Confusion among Chinese investors about shifting U.S. regulatory policy is draining billions of dollars from the American biotechnology sector and stressing startups that rely on foreign capital to cure disease.
That was the message of James Huang, a managing partner in Kleiner Perkins’s China office who specializes in facilitating cross-border deal financing. He told attendees at the BIO Investment Forum that the Trump administration’s new rules scrutinizing foreign investment are causing eager Chinese investors to park their capital in Europe instead.
“It’s kind of sad,” Huang said. “For many years I’ve worked with the [U.S. biotechnology industry] and Chinese CEOs. U.S. manufacturers were taking advantage of low-cost models in China to innovate, and the U.S. biopharmaceutical industry was a major beneficiary. Keytruda, the cancer immunotherapy, is a great example.”
However, a proposed rule by the Committee on Foreign Investment in the United States (CFIUS) could trigger a U.S. government national security review of deals involving certain investments in biotech companies that collect genetic information from even a single patient – a common practice in an era of precision medicine and genomic breakthroughs. This is on top of the pilot program CFIUS instituted a year ago that would require mandatory review of certain foreign investments in so-called “critical technologies.”

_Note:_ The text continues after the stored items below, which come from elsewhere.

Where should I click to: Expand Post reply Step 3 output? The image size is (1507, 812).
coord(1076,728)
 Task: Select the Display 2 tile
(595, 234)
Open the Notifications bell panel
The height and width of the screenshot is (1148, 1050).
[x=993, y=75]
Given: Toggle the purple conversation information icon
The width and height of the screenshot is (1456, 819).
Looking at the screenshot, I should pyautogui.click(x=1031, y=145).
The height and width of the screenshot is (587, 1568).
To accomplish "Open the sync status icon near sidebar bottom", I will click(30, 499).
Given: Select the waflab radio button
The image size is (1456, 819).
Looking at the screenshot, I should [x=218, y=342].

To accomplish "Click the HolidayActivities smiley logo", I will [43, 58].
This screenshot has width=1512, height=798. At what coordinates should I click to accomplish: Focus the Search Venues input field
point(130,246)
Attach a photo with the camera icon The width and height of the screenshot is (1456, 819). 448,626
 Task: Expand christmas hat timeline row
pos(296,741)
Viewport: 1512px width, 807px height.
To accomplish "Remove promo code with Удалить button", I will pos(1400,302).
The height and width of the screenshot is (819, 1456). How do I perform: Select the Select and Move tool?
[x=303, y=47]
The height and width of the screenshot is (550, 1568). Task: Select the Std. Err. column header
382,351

New CFIUS rules could also lead to a lengthy delay before cash-strapped U.S. biotech startups can receive urgent capital infusions that may be required to keep their doors open long enough to bring breakthroughs to market.
“The last two years have been very chaotic,” Huang said. “There has been so much confusion among investors and companies in China, so investment in U.S. health companies took a pause. Young companies don’t have time to w six months for the money to come in.”
Last year, the value of venture capital deals involving a Chinese investor in U.S. companies reached a record $1.65 billion, The Chinese capital helps promising American startups survive the so-called Valley of Death.
This year, Chinese investment in U.S. biotech companies has dropped nearly 60 percent to $725 million in the first half of 2019, according to Seattle-based data provider Pitchbook.
“We recently did a survey, and 80 percent of Chinese investors are concerned whether deals in the U.S. market will be able to close,” said Helen Chen, managing partner at L.E.K. in Shanghai. “China’s crackdown on the price of generics has really moved the country toward innovation. Licensing technology is a quick way to do that, and the U.S. is still the clear leader in this area.
The Trump administration is expected to post its final CFIUS rules next year, and organizations like BIO are advocating for more narrowly focused rules that are tailored to specific national security threat to avoid an undue burden on companies focused on making medicine.
“The administration’s proposed rulemakings would really reach into new territories, like companies that have collected genetic information on patients. It’s possible that’s the CFIUS of the future,” said Joshua Gruenspecht, a Washington attorney with more than a decade of experience in Wilson Sonsini’s national security practice. “Right now, it’s a nuisance, not an obstacle. As things go forward, it could become a much bigger factor.”